The CGE model presented here has the advantage of being fully coherent. All accounts must be balanced. This model will also allow us to identify the winners and losers of the different scenarios to be analyzed, simulate various fiscal policies to fund the investment, and provide a comparative analysis of winners and losers. With disaggregated production sectors in seven sectors, with the exception of Senegal and Benin for which some sectors were not available in the original social accounting matrix.
We will be able to highlight not only the winners and losers on this front but also the gainers and losers from the agent’s end. Will households be favored over firms? And so forth. We will use the following seven sectors in all models: food crop agriculture, export agriculture, mining and oil, manufacturing, construction, private services, and public services.

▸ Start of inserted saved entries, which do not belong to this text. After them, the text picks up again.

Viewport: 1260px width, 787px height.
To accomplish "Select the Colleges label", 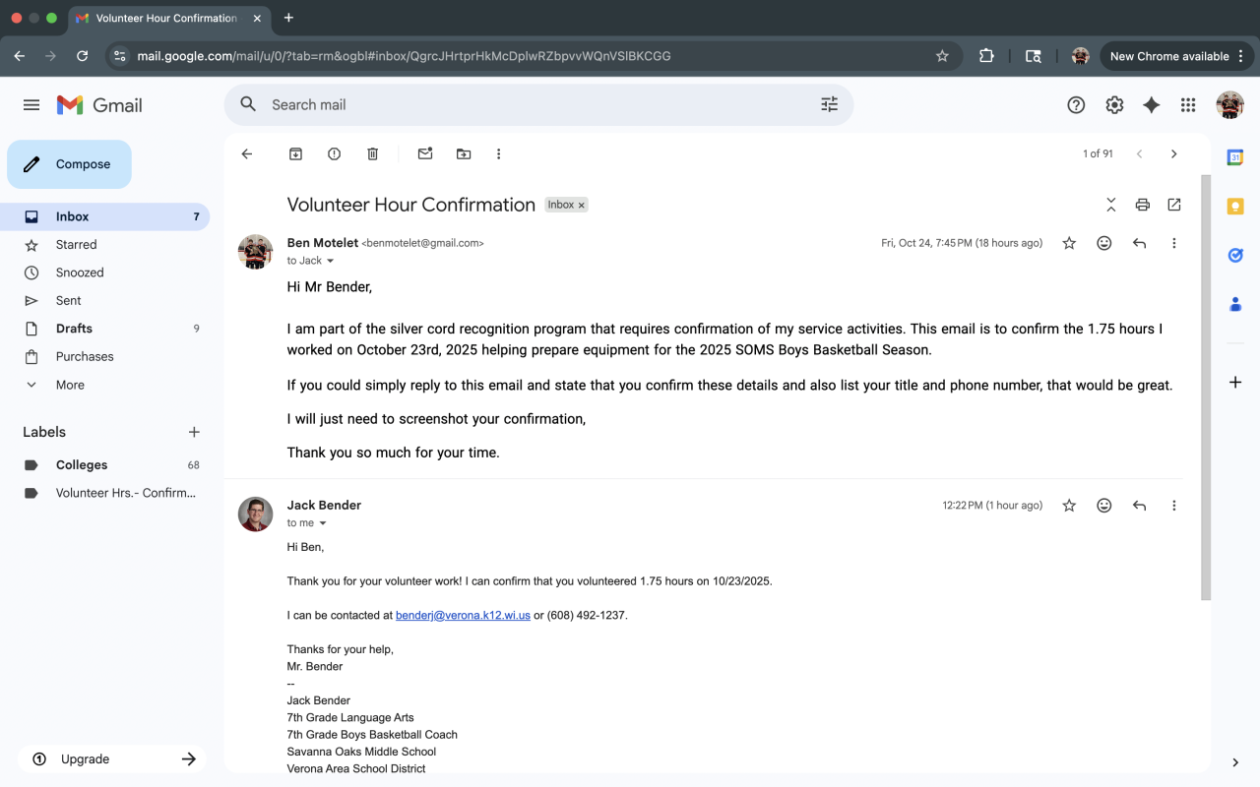I will tap(82, 464).
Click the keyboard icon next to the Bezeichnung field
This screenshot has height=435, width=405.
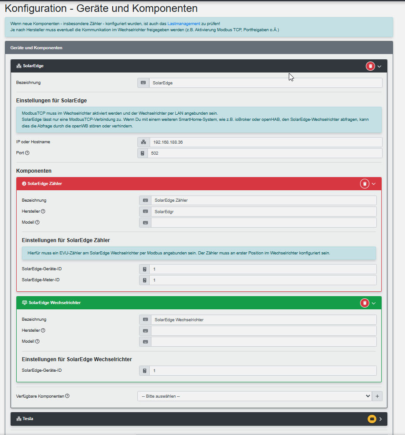point(143,83)
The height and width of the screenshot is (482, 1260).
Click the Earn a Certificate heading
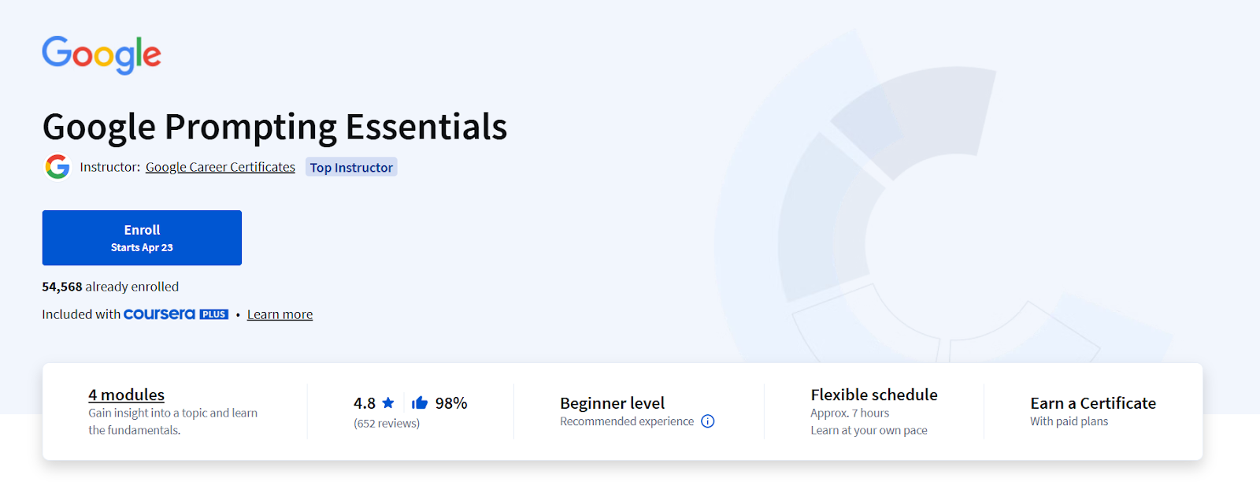(x=1093, y=403)
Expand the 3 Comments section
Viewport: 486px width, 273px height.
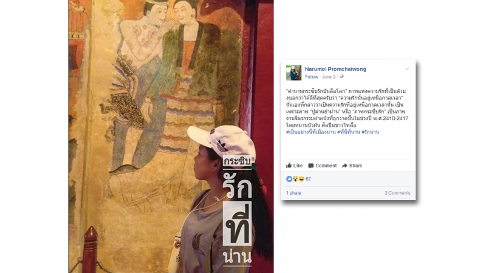pyautogui.click(x=397, y=193)
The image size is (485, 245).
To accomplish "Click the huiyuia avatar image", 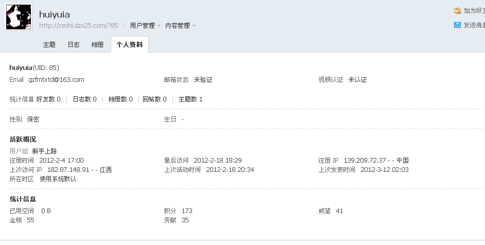I will click(19, 18).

We will be able to provide a comparative analysis of the countries and illustrate the importance or nonimportance of the structural differences between six African countries. By using the same behavioral assumptions, the same externality parameters, and the same macroeconomic closure rules the modeler is able to isolate the structural effects in the different countries. The selected countries have disparate economic structures, so it is possible that these will provide insightful insights.
We will also be able to compare funding options for infrastructure investment in terms of distributional impact in addition to the effects in real exchange rates and efficiency. This is important to help select the most efficient mode and to maximize the positive impact of scaling up infrastructure. Sensitivity analyses will be done not only on the general level of externalities but also on the sectoral differences of these externalities. Moreover, we will simulate different levels of infrastructure investment to get a sense of realistic goals.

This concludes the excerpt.